Currently, institutions such as asset management firms, pension funds, insurers and trust banks need only to "aggregate the voting records" when disclosing them publicly. Now, the new text reads, they "should disclose voting records for each investee company on an individual agenda item basis." For meetings held in June, records should be out by the end of November.
This is the first revision to the code, which was introduced in 2014 and is to be updated every three years. Compliance is not mandatory. But signatories to the code opting out of particular provisions must explain their reasoning for doing so.
More detailed voting disclosures will make it easier for outsiders to determine whether institutions are using their power as shareholders to hold companies to account, and will reduce concerns about conflicts of interest. Moreover, discussing these votes with companies could give management new ideas on how to build corporate value.

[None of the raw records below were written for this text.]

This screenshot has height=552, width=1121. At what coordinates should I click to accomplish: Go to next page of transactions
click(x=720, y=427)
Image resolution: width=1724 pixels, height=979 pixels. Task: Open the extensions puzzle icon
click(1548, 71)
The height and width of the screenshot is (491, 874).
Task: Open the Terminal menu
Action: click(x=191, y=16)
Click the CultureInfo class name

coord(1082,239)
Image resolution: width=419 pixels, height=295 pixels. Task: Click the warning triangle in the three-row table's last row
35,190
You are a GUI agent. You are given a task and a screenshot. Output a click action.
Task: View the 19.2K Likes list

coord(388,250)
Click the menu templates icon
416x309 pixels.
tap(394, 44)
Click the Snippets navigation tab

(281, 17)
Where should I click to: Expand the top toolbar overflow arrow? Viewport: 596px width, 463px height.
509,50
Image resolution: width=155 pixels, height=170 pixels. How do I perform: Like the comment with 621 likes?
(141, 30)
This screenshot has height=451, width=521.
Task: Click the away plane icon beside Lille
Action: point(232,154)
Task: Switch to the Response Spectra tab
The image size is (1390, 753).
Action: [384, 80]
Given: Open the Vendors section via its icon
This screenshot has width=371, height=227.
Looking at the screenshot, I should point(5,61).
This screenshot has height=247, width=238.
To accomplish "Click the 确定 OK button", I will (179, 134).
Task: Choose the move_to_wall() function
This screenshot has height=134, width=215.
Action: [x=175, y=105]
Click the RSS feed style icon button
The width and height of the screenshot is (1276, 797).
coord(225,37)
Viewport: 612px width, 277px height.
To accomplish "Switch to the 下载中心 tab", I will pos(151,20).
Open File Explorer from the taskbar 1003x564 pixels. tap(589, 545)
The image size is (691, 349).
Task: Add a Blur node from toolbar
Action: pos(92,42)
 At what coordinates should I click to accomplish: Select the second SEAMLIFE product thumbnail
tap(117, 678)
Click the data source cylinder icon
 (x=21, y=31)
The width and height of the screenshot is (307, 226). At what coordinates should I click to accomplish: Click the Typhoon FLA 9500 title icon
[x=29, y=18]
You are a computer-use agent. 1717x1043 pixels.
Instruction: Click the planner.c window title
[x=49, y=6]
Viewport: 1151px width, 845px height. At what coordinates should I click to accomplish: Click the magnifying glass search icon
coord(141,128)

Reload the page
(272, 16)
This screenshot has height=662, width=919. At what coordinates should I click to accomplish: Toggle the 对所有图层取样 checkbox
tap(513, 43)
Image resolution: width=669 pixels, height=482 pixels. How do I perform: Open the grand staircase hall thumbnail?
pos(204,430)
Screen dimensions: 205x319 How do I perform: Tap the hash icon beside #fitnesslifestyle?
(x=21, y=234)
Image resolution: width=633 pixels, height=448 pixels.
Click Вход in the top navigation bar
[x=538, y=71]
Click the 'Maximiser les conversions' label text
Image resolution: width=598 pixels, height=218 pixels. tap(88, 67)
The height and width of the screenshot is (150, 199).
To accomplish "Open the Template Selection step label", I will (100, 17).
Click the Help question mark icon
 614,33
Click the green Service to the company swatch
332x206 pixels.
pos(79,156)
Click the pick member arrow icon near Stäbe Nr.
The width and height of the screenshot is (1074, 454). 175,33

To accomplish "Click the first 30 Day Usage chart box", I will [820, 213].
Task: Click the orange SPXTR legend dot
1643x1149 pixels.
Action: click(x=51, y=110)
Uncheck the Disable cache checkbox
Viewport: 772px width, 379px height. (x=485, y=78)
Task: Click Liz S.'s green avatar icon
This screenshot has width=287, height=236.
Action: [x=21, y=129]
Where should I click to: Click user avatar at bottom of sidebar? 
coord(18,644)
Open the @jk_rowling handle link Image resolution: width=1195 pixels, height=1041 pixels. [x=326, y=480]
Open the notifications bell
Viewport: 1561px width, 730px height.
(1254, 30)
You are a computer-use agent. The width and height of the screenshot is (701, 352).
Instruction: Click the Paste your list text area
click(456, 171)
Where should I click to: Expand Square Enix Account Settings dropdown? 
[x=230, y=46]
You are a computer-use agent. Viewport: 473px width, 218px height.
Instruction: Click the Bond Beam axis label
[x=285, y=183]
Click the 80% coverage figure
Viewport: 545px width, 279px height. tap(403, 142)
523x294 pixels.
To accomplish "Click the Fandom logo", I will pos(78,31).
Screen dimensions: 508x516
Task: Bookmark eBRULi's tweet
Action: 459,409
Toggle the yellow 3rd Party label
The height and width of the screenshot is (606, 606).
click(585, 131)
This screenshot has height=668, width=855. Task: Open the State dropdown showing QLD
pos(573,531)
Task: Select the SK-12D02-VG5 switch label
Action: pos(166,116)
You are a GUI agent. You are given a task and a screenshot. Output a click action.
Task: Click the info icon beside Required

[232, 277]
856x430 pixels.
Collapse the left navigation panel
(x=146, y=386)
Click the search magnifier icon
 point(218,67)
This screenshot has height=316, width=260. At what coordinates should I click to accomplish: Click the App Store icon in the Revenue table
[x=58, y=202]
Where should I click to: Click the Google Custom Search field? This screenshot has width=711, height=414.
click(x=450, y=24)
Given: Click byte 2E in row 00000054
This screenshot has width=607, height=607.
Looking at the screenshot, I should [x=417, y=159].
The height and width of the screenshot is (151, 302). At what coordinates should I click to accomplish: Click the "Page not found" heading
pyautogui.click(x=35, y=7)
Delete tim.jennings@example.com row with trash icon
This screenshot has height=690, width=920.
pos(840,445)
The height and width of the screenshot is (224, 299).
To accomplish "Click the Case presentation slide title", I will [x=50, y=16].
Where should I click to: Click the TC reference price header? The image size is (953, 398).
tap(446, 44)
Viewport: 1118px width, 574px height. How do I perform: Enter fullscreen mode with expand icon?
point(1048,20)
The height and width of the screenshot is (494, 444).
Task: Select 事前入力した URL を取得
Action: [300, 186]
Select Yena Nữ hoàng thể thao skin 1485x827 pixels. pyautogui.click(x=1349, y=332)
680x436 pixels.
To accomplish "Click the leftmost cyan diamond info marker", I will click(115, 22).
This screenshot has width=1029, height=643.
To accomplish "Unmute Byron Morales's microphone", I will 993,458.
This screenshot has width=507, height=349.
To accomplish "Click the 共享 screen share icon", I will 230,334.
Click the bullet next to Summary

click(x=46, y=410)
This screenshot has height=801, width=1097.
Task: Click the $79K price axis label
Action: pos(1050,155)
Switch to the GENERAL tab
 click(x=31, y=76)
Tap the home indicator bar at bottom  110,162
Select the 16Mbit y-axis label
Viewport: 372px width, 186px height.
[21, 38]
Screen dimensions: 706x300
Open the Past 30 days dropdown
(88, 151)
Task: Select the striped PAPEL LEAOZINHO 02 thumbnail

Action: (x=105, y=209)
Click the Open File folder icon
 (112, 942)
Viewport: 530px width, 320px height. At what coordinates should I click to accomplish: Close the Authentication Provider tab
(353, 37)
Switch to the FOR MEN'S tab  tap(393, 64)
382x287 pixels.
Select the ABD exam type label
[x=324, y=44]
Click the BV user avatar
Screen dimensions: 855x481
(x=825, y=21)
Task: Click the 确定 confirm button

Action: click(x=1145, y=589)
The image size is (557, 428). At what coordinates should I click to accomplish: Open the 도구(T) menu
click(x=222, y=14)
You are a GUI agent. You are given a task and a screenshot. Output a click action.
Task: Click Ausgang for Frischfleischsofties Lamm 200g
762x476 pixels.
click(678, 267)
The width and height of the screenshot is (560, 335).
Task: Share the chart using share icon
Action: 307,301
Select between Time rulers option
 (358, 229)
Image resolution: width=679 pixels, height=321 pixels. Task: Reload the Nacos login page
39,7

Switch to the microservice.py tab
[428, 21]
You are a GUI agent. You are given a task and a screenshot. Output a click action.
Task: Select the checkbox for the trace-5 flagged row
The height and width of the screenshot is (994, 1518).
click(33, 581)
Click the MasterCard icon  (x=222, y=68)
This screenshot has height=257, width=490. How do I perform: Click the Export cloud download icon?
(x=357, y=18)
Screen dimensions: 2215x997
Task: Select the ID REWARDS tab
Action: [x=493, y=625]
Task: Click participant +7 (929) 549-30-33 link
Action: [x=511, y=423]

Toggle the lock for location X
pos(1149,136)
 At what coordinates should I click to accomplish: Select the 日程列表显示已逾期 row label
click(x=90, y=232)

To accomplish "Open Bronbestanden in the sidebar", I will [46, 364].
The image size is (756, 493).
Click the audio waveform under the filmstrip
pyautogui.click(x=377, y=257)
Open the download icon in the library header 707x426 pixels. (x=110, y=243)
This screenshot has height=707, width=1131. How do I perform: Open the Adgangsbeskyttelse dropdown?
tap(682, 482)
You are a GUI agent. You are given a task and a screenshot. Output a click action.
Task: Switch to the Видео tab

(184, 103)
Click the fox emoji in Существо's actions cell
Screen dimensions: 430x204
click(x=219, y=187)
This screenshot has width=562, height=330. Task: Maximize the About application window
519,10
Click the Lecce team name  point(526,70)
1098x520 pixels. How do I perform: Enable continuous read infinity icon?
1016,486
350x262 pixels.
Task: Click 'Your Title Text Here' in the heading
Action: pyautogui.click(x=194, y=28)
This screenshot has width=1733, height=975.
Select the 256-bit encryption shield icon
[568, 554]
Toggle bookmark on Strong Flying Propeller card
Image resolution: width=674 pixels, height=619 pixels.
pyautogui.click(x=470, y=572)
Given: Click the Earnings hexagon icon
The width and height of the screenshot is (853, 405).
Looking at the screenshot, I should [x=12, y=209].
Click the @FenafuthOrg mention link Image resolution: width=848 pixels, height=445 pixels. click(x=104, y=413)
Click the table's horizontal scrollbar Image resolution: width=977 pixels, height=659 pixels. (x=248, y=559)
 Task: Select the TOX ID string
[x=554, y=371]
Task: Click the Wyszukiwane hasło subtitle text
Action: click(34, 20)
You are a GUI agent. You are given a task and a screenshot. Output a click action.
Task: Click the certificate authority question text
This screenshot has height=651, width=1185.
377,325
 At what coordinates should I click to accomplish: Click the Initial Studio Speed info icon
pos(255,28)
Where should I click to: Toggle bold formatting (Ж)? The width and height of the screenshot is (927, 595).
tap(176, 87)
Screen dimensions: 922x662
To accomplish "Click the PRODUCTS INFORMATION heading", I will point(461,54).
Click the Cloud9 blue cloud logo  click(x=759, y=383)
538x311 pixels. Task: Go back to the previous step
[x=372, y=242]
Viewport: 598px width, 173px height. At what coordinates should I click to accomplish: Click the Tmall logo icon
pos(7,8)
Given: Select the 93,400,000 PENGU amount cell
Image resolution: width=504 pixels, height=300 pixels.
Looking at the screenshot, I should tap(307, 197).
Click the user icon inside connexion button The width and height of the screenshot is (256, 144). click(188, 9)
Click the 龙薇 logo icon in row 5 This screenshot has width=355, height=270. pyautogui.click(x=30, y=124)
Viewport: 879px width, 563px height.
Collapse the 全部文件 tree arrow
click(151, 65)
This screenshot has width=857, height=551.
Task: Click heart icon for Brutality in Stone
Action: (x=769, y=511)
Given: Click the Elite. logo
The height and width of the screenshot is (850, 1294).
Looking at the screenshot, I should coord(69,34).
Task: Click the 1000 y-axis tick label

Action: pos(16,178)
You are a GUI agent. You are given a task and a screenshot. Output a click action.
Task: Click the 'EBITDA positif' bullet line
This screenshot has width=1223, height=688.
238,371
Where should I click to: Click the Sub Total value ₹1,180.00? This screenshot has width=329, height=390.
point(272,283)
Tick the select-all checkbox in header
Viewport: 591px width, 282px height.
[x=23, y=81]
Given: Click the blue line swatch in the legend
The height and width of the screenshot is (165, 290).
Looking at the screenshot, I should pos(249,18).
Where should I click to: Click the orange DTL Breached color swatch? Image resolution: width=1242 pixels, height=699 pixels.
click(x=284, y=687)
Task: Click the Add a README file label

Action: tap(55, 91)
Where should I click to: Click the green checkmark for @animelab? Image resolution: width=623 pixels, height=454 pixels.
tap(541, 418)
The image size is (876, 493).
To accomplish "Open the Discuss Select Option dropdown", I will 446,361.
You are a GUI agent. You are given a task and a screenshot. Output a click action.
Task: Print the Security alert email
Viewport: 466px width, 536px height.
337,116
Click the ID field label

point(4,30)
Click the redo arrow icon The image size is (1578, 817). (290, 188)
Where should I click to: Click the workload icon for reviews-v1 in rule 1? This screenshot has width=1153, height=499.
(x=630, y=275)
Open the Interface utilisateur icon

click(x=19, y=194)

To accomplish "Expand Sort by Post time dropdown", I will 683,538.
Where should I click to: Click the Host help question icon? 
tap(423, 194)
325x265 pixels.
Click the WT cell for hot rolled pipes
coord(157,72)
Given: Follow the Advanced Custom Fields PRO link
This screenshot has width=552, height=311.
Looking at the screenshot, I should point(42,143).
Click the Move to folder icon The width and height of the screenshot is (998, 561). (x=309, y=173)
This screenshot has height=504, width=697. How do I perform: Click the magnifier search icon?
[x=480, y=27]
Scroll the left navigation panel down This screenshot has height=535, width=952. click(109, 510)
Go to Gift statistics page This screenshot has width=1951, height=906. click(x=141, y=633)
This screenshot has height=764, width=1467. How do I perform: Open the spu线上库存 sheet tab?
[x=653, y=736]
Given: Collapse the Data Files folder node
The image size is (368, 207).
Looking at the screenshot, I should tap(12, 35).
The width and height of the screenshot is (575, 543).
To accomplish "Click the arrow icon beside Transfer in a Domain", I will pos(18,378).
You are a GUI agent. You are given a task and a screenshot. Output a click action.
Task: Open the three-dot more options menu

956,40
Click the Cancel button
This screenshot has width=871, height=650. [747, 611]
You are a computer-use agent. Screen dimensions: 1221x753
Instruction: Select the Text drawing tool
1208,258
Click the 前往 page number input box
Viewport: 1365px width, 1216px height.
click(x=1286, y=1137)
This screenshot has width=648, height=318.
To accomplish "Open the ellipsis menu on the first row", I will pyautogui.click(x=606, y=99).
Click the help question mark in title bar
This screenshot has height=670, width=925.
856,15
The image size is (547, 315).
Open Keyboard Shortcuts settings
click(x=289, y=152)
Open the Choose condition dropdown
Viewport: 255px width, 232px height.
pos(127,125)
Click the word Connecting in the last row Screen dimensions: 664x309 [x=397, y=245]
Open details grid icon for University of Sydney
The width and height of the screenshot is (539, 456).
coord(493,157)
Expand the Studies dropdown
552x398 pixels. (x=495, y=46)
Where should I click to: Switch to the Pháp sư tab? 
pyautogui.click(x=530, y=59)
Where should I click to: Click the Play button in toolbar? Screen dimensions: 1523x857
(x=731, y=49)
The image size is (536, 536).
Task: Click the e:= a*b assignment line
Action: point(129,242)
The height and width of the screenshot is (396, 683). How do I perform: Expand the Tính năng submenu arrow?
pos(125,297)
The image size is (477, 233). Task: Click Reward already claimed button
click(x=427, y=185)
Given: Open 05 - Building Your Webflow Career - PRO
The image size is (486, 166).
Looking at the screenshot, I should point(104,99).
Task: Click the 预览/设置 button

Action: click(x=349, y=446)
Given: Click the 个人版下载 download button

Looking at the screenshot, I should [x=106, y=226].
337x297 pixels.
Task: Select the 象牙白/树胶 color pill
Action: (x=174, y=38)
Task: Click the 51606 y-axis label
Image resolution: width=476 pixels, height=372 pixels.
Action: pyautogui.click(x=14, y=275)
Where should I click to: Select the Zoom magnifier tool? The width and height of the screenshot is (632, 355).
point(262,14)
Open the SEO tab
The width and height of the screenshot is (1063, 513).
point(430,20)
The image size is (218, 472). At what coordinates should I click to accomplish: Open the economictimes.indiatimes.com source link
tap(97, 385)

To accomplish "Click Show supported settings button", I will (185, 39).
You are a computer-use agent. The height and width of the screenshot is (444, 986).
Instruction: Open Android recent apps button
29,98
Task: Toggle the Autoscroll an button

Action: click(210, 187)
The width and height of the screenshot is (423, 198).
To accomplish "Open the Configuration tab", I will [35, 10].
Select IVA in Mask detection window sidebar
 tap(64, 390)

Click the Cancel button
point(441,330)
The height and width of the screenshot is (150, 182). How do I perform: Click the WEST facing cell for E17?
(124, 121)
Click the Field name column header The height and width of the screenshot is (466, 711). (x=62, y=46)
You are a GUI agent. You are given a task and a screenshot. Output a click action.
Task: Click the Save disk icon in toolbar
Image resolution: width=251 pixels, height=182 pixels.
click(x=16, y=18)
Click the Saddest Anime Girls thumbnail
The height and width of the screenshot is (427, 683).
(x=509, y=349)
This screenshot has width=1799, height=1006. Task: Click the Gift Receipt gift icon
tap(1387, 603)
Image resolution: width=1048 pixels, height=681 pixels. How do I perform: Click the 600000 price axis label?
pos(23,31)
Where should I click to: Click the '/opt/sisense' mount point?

The revised code aims to bring such outside scrutiny into the voting process itself. The 2014 document noted that "it is important for institutional investors to appropriately manage" conflicts of interest, and called on institutions to "publicly disclose a clear policy" for handling such conflicts. The new version goes farther, speaking to institutions' obligation to secure "the interests of clients and beneficiaries" by disclosing specific policies on measures for eliminating such conflicts and the necessity of governance structures "such as an independent board of directors or third-party committees for decision-making or oversight of voting."
Additionally, those operating passively managed funds, for example those that track stock indexes, are asked to become engaged with the companies whose shares they hold as more active investors are. This aims to intensify pressure on underperforming companies to make improvements, raising stock prices across the board.